As an example, here is output from a local run with kind when shared memory is added:
$ kubectl logs flux-sample-0-smflk
Defaulted container "flux-sample" out of: flux-sample, flux-view (init)
Filesystem Size Used Avail Use% Mounted on
tmpfs 32G 0 32G 0% /dev/shm
And here is the same MiniCluster with the volume removed (64M is the default):
$ kubectl logs flux-sample-0-4bwjf -f
Defaulted container "flux-sample" out of: flux-sample, flux-view (init)
Filesystem Size Used Avail Use% Mounted on
shm 64M 0 64M 0% /dev/shm
persistent volume claim example¶
As an example, the IBM plugin we use to setup takes this approach, and then we define the existing volume on the level of the container:
# This is a list because a pod can support multiple containers
containers:
# This image has snakemake installed, and although it has data, we will
# provide it as a volume to the container to demonstrate that (and share it)
- image: ghcr.io/rse-ops/atacseq:app-latest
# This is an existing PVC (and associated PV) we created before the MiniCluster
volumes:
data:
path: /workflow
claimName: data
The above would add a claim named “data” to the container it is defined alongside. Note that the names define uniqueness, so if you use a claim in two places with the same name “data” it should also use the same path “/workflow.” If this doesn’t work for your use case, please let us know.
config map example¶
Here is an example of providing a config map to a service container (that runs as a sidecar container alongside the MiniCluster)

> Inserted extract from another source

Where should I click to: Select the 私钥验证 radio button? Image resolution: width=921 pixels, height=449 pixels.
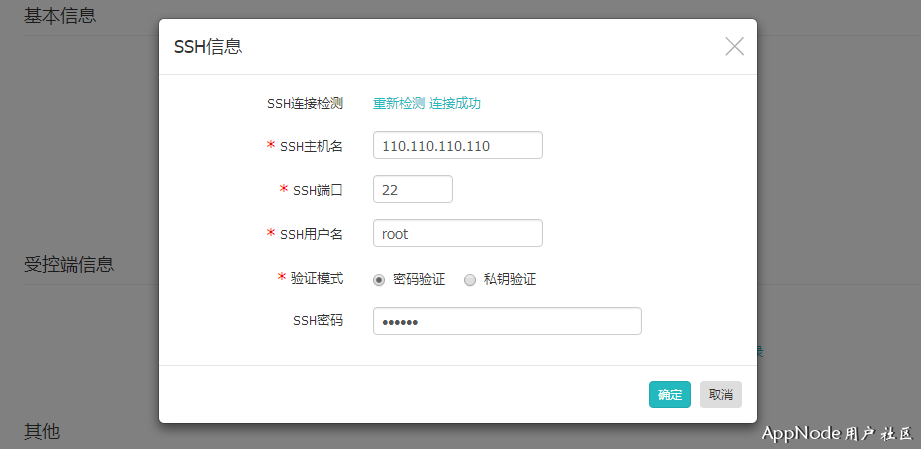[470, 280]
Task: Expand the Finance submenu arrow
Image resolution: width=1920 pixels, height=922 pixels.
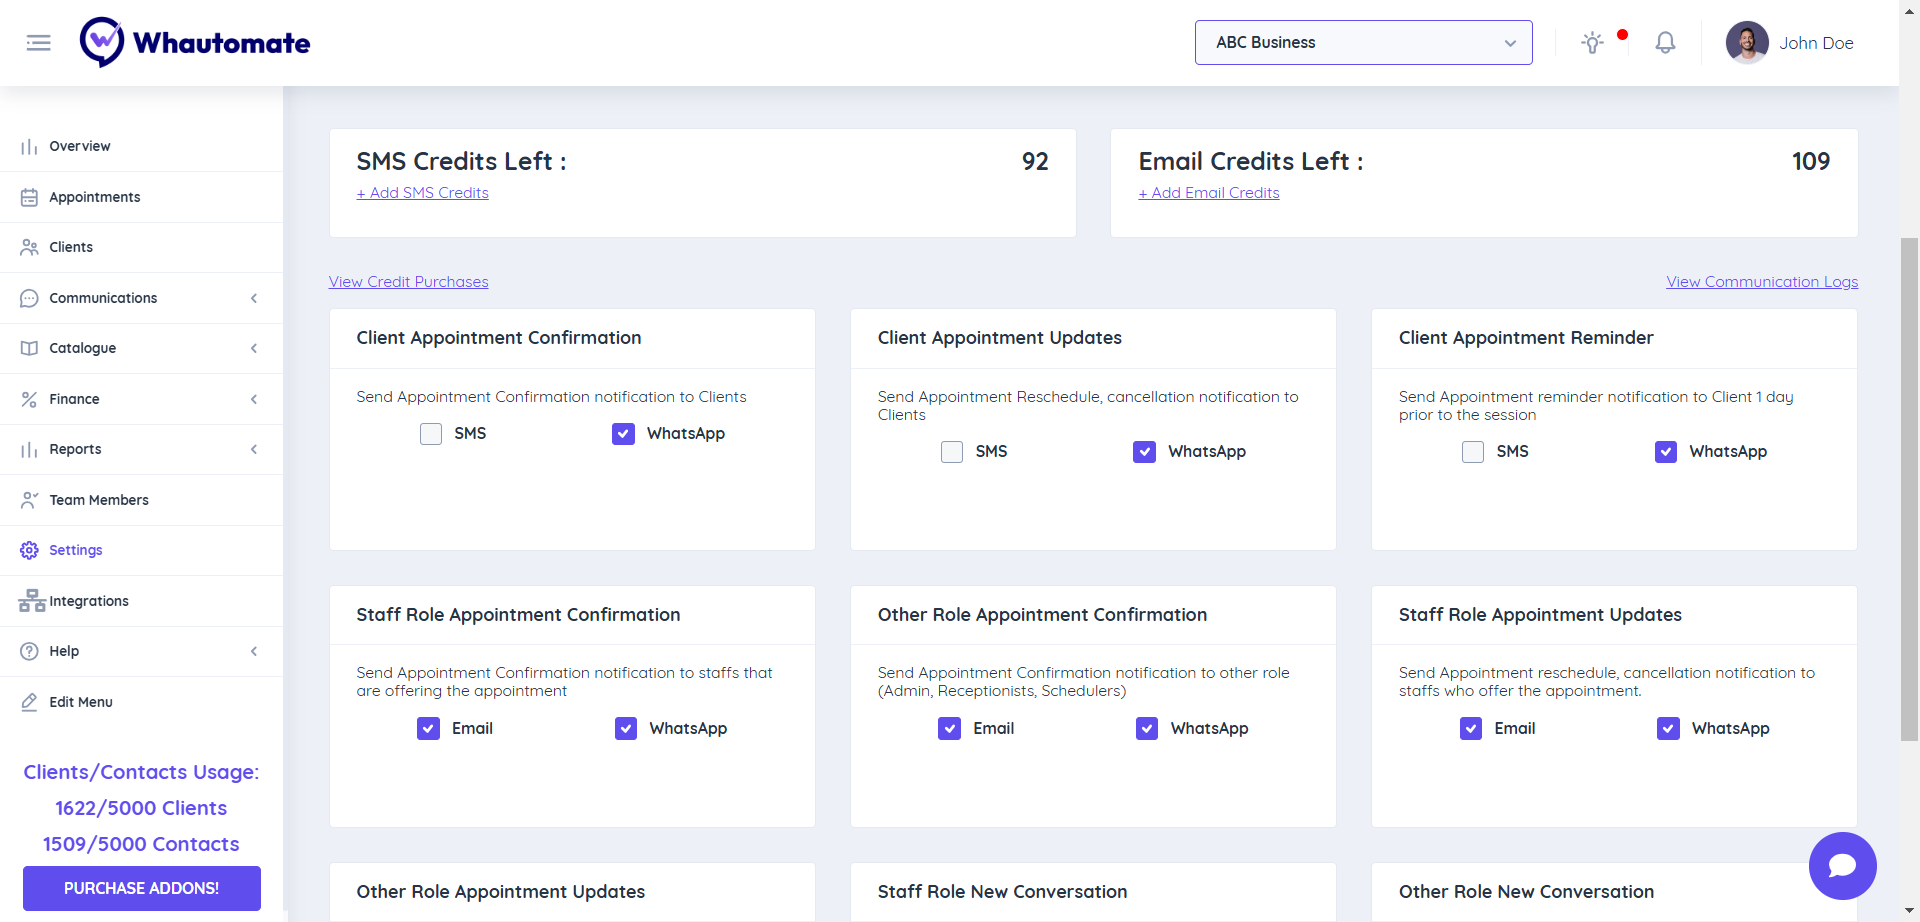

that we want to add to the service container. In layman’s terms, we are deploying vanilla nginx, but adding a configuration file
to /etc/nginx/conf.d
# Add an nginx service with an existing config map
services:
- image: nginx
name: nginx
volumes:
nginx-conf:
configMapName: nginx-conf
path: /etc/nginx/conf.d
items:
flux.conf: flux.conf
Your config map would be created separately (likely first, before the MiniCluster). Here is an example:
apiVersion: v1
kind: ConfigMap
metadata:
name: nginx-conf
namespace: flux-operator
data:
flux.conf: |
server {
listen 80;
server_name localhost;
location / {
root /usr/share/nginx/html;
index index.html index.htm;
}
}
Note that the above block volumes is valid to be under the
MiniCluster->containers section too. Either MiniCluster containers OR service
containers can have existingVolumes of any type.
secret example¶
Here is an example of providing an existing secret (in the flux-operator namespace) to the indexed job container:
containers:
- image: ghcr.io/rse-ops/singularity:tag-mamba
workingDir: /data
volumes:
certs:
path: /etc/certs
secretName: certs
The above shows an existing secret named “certs” that we will mount into /etc/certs.